[Given entries Boundary: Start]
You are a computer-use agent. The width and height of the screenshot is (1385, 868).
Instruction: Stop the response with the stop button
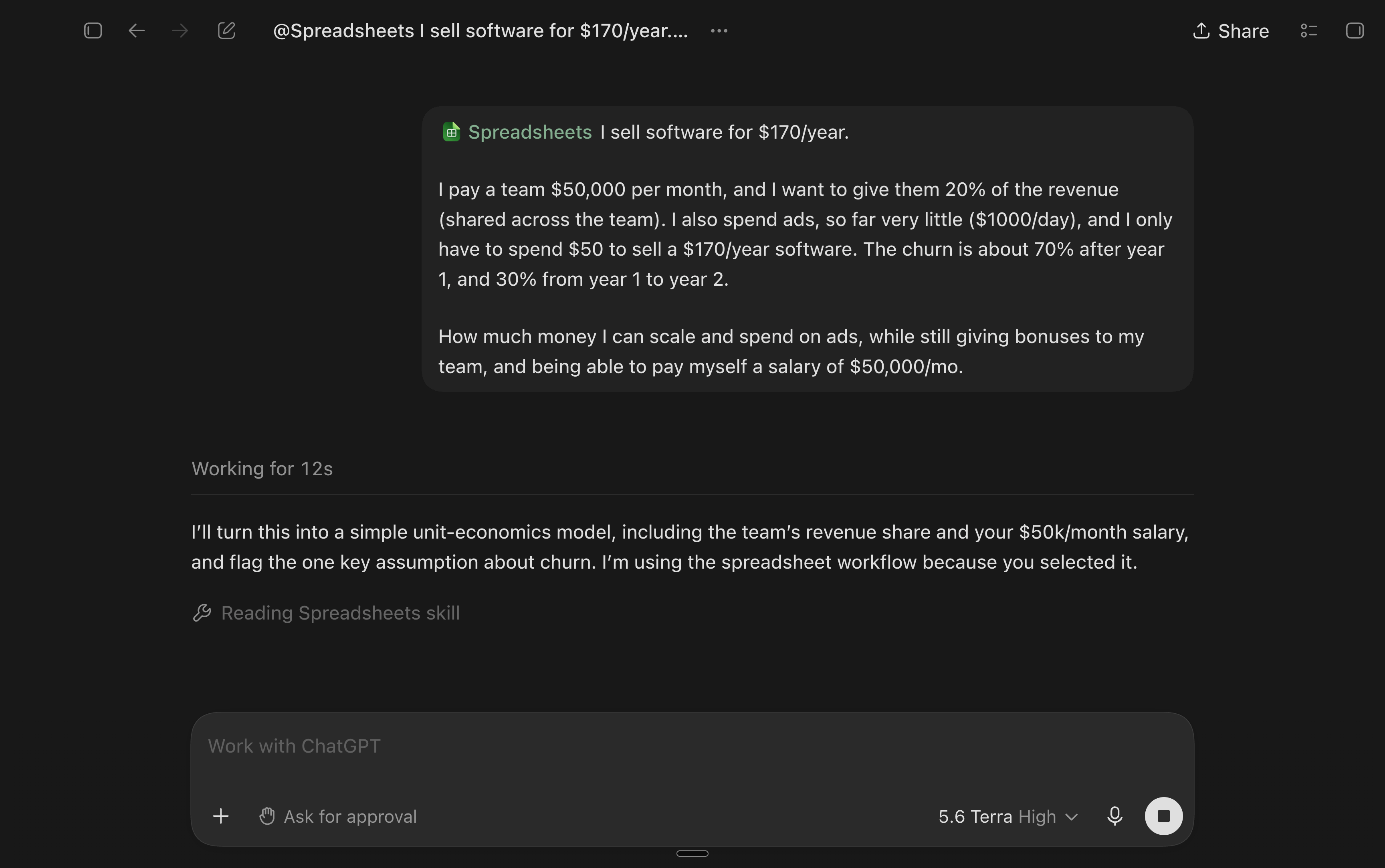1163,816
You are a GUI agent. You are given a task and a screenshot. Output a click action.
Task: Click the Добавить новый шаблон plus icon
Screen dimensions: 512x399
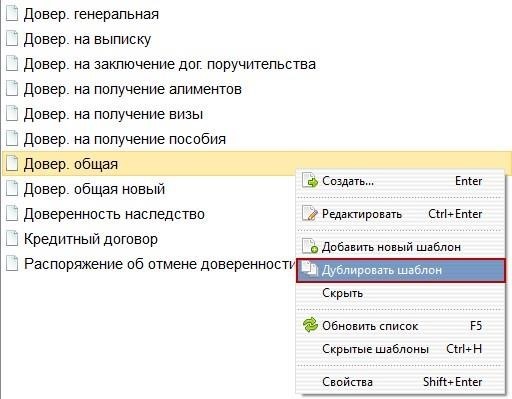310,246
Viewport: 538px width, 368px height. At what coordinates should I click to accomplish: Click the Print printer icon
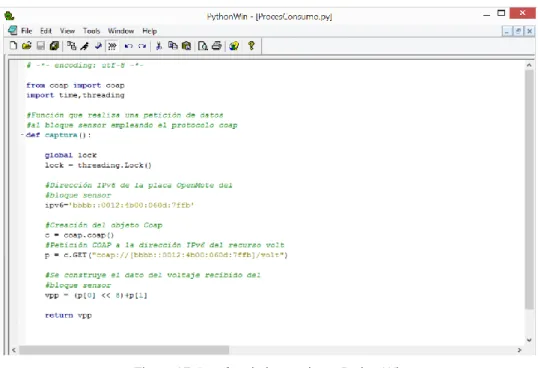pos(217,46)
[Given entries Boundary: End]
--- Work task ---
Excluding every picture, write out each record word for word.

--- Written answer ---
You are a computer-use agent. The width and height of the screenshot is (1385, 868).
Instruction: Stop the response with the stop button
1163,816
You are a GUI agent. You are given a task and a screenshot. Output a click action.
Task: Click the Добавить новый шаблон plus icon
Screen dimensions: 512x399
310,246
Viewport: 538px width, 368px height. At what coordinates should I click to accomplish: Click the Print printer icon
pos(217,46)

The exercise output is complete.